Gauss–Markov stochastic processes (named after Carl Friedrich Gauss and Andrey Markov) are stochastic processes that satisfy the requirements for both Gaussian processes and Markov processes. A stationary Gauss–Markov process is unique up to rescaling; such a process is also known as an Ornstein–Uhlenbeck process.

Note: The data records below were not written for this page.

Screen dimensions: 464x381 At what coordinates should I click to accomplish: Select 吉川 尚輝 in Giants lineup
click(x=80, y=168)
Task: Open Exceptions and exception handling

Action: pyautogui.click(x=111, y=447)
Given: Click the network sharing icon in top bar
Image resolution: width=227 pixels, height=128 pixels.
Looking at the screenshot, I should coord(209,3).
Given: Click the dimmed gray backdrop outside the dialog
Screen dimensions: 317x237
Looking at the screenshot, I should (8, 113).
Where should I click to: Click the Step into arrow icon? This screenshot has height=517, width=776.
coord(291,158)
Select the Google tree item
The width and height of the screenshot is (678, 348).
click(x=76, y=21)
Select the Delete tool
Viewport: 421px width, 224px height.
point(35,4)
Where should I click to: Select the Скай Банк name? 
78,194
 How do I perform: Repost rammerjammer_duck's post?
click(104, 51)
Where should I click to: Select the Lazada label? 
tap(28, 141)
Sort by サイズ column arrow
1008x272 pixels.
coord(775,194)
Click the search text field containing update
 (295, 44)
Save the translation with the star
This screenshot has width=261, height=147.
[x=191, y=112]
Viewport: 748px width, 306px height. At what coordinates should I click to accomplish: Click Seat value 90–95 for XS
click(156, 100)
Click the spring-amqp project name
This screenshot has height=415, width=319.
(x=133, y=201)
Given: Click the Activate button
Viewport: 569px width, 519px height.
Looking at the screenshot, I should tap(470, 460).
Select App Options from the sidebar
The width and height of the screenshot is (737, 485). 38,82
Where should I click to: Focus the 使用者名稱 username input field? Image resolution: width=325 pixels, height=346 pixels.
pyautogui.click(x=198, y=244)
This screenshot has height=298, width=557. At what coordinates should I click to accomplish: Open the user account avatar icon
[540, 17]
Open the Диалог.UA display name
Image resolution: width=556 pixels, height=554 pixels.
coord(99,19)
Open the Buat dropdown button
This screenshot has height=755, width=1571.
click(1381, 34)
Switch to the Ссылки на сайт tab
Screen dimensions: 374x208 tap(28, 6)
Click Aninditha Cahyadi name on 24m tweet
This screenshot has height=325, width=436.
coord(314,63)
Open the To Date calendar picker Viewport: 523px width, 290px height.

Gauss–Markov processes obey Langevin equations.

==Basic properties==
Every Gauss–Markov process X(t) possesses the three following properties:
1. If h(t) is a non-zero scalar function of t, then Z(t) = h(t)X(t) is also a Gauss–Markov process
2. If f(t) is a non-decreasing scalar function of t, then Z(t) = X(f(t)) is also a Gauss–Markov process
3. If the process is non-degenerate and mean-square continuous, then there exists a non-zero scalar function h(t) and a strictly increasing scalar function f(t) such that X(t) = h(t)W(f(t)), where W(t) is the standard Wiener process.
Property (3) means that every non-degenerate mean-square continuous Gauss–Markov process can be synthesized from the standard Wiener process (SWP).

==Other properties==

A stationary Gauss–Markov process with variance $\textbf{E}(X^{2}(t)) = \sigma^{2}$ and time constant $\beta^{-1}$ has the following properties.
- Exponential autocorrelation: $$\textbf{R}_{x}(\tau) = \sigma^{2}e^{-\beta |\tau|}.$$
- A power spectral density (PSD) function that has the same shape as the Cauchy distribution: $$\textbf{S}_{x}(j\omega) = \frac{2\sigma^{2}\beta}{\omega^{2} + \beta^{2}}.$$ (Note that the Cauchy distribution and this spectrum differ by scale factors.)
- The above yields the following spectral factorization:$$\textbf{S}_{x}(s) = \frac{2\sigma^{2}\beta}{-s^{2} + \beta^{2}}
 = \frac{\sqrt{2\beta}\,\sigma}{(s + \beta)}
   \cdot\frac{\sqrt{2\beta}\,\sigma}{(-s + \beta)}.$$ which is important in Wiener filtering and other areas.

There are also some trivial exceptions to all of the above.